3.5 Demo Constraints

  • Runs locally or on lightweight cloud VMs (1–3 nodes).
  • External deps optional (Redis for cache, otherwise file storage).
  • One-command startup: dotnet run.
  • Self-contained; no external DB required.

4 High-Level Architecture

4.1 Data Flow Overview

  1. Client → REST API: retrieves historical messages (JSON files).
  2. Client → SignalR: subscribes for live events.
  3. Orleans Grains: produce immutable events and update file-based storage.
  4. Stream Manager Grain: publishes events to SignalR hubs.

4.2 Component Diagram (Simplified)


Blazor Client
│
├─► REST API (File/Blob Reads)
│
└─► SignalR (WebSocket for Live Events)
│
▼
Orleans Cluster (3 Silos)
│
▼
File/Blob Storage (JSON event logs)

4.3 Grain Responsibilities

Grain Source of Truth For Events Produced
UserGrain Connections & presence PresenceChanged, Typing
RoomGrain Membership & routing UserJoined, UserLeft
MessageGrain Message lifecycle Created, Edited, Deleted
StreamManagerGrain Subscriptions & broadcasts MessageDelivered

All operations produce immutable events written to file storage via Orleans persistence adapters.

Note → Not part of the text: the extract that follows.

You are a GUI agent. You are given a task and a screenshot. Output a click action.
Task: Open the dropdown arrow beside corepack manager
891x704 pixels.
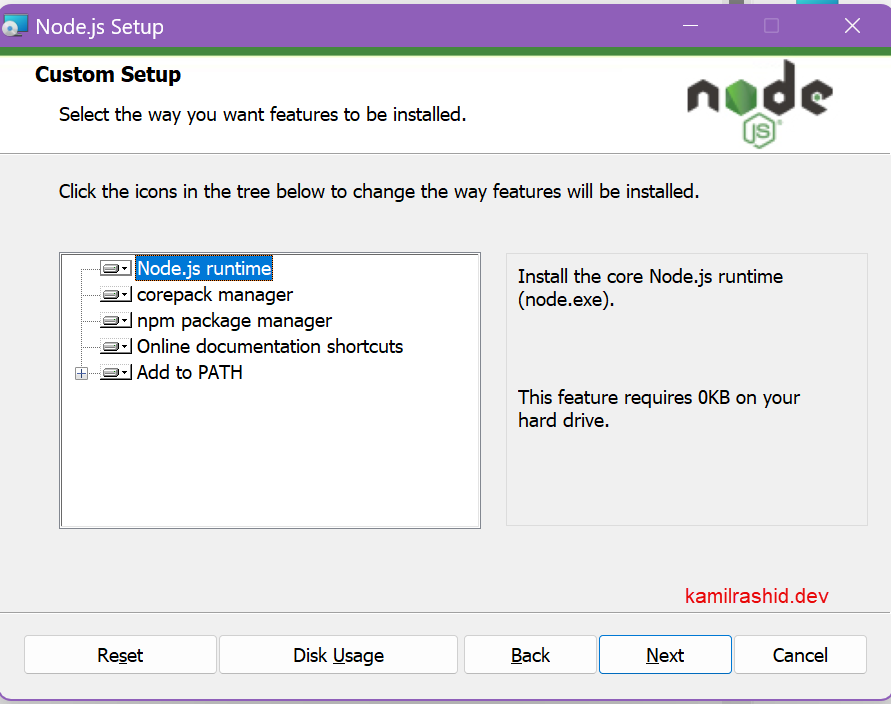pyautogui.click(x=124, y=294)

5 Epics & Stories (Condensed)

Epic 1 – Messaging Pipeline

  • Story 1.1 Send Message: Persist to file store → publish SignalR event.
  • Story 1.2 Retrieve History: REST endpoint reads paged JSON files.
  • Story 1.3 Edit/Delete: New event type + SignalR update.
  • Story 1.4 Replay: Rebuild room timeline from event log.

Epic 2 – User Sessions

  • Story 2.1 Auth + Connect: JWT auth, UserGrain activation.
  • Story 2.2 Multi-Device: Multiple connections per user.
  • Story 2.3 Presence: SignalR broadcast within 200 ms.

Epic 3 – Room Lifecycle

  • Story 3.1 Create/Join: Activate RoomGrain, persist metadata.
  • Story 3.2 Membership Mgmt: Role-based control + notifications.

Epic 4 – Observability

  • Story 4.1 Structured Logs: JSON logging for grains/hubs.
  • Story 4.2 Metrics: Expose grains alive, latency, queue depth.
  • Story 4.3 Tracing: Correlate REST request → event delivery.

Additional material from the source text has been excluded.